Его исполненные слез и боли молитвы сопровождались постом и огромным трудом. Узнав, что один юноша подвергается телесной и душевной опасности, Старец несколько дней оставался без пищи и воды и не прекращал молиться, пока не узнал, что молодой человек опасности избежал.

Желая помочь человеку, Старец дополнительно брал на себя целые многодневные посты. Известно несколько таких случаев: ради юноши, желавшего узнать волю Божию, – по какому пути ему пойти; ради молодого монаха, который не мог удержаться на одном месте, – чтобы он стал более мужественным и твердым; ради склонного к монашеству юноше, который подвизался, желая побороть свою страсть; ради еще одного слабого монаха, – чтобы он преуспел, и другие подобные случаи.

Всю жизнь Старец постился, трудился и молился о народе Божием, будучи побуждаем к этому своей великой любовью. Эта любовь была его побудительной силой. Его подвиги и молитвы благоухали любовью.

Однажды Старец сказал: «В эти дни я чувствовал ко всем такую любовь! Я простирал руки и говорил себе, что, если бы было возможно, я заключил бы в свои объятья даже деревья». И говоря это, Старец делал характерный жест, словно хотел обнять любимого человека.

Чтобы достичь меры совершенства, достичь истинной любви, Старец не брал в расчет себя. Он возненавидел самоугодие и на его месте насадил любовь к Богу и ближнему. Один святогорский монах свидетельствует: «Отличительной чертой Старца Паисия было то, что он не брал себя в расчет. Однажды я ему сказал: "Отче, пожалей себя немножко", а он мне ответил: "Что мне делать, если приходят люди, измученные проблемами?
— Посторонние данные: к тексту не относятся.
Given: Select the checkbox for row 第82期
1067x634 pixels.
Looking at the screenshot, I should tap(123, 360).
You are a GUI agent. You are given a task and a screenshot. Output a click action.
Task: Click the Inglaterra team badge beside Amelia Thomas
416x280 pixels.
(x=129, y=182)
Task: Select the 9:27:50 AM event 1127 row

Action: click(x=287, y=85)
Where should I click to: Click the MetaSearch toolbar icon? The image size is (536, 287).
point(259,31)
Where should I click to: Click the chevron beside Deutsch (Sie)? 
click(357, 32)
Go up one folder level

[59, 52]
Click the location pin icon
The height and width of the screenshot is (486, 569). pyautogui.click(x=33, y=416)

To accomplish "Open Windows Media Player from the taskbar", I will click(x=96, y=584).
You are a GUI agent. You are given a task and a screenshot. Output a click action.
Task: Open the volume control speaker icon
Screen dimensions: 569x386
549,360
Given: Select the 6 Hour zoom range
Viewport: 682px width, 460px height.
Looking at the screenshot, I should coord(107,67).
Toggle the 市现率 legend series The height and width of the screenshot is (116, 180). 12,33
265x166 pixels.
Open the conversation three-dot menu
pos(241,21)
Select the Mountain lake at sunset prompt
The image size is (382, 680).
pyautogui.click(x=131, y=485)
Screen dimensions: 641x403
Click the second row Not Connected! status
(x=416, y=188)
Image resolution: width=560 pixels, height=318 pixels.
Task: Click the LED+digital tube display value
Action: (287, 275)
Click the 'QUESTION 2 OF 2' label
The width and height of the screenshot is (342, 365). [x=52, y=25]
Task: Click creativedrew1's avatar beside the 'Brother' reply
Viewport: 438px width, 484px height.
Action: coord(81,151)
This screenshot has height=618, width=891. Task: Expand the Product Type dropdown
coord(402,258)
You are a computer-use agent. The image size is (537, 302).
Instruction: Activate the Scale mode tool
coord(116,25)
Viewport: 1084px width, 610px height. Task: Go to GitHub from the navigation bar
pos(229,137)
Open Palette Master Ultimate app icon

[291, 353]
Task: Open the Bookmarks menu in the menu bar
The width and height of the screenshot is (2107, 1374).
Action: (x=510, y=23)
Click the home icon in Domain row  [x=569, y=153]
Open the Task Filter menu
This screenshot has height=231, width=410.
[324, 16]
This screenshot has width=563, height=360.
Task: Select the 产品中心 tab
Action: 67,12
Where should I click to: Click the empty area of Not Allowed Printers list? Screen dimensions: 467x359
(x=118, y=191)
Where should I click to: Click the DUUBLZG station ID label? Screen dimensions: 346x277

Что я, буду думать о себе самом?"»

Даже в последние месяцы жизни, когда он был очень истощен постоянными кровотечениями, видя, что человек нуждается в его помощи, он забывал о болезни и «утверждал братьев своих» – сам при этом либо опираясь на забор, которым была огорожена его калива, либо лежа на досках, которые служили скамейками.

И действительно, если из нас не будет искоренено самоугодие, то к нам не придет и не вселится в наше сердце Божественная любовь. «В самоотвержении души, – говорит святой Исаак Сирин, – обретается любовь Божия»230.

О чистой любви Старец говорил: «Если мы не уберем из своей любви свое "я", то наша любовь – какой бы она ни была большой – не чиста. Любовь, в которой присутствует наше "я", – это "прогорклая" любовь. Однако если мы уберем из нее свое "я", то она становится очищенной. Если в нашей любви есть "я", это значит, что в любви есть эгоизм. А эгоизм и любовь – вещи несовместимые. Любовь и смирение – вот два братаблизнеца, стиснувшие друг друга в объятиях. Тот, кто имеет любовь, имеет и смирение, и тот, кто имеет смирение, имеет и любовь. Мы можем трудиться, можем подвизаться, но если наша любовь не очищена, не "дистиллирована", то плодов любви мы не увидим. Бог наделил Великого Антония благодатью чудотворений, потому что он имел чистую любовь, тогда как труды других подвижников – хотя они были и больше трудов святого Антония, если можно так выразиться, – плодов не принесли».

Поэтому Старец говорил: «Монахи имеют такие благоприятные возможности, которых не имеют люди мирские. Стяжать Божественную любовь могут только они. Ты доходишь до того, что относишься к человеку как к своему отцу, как к своему брату; к каждой старушке – как к своей собственной бабушке; к каждому старику – как к своему деду, независимо от того – красив человек или безобразен»231.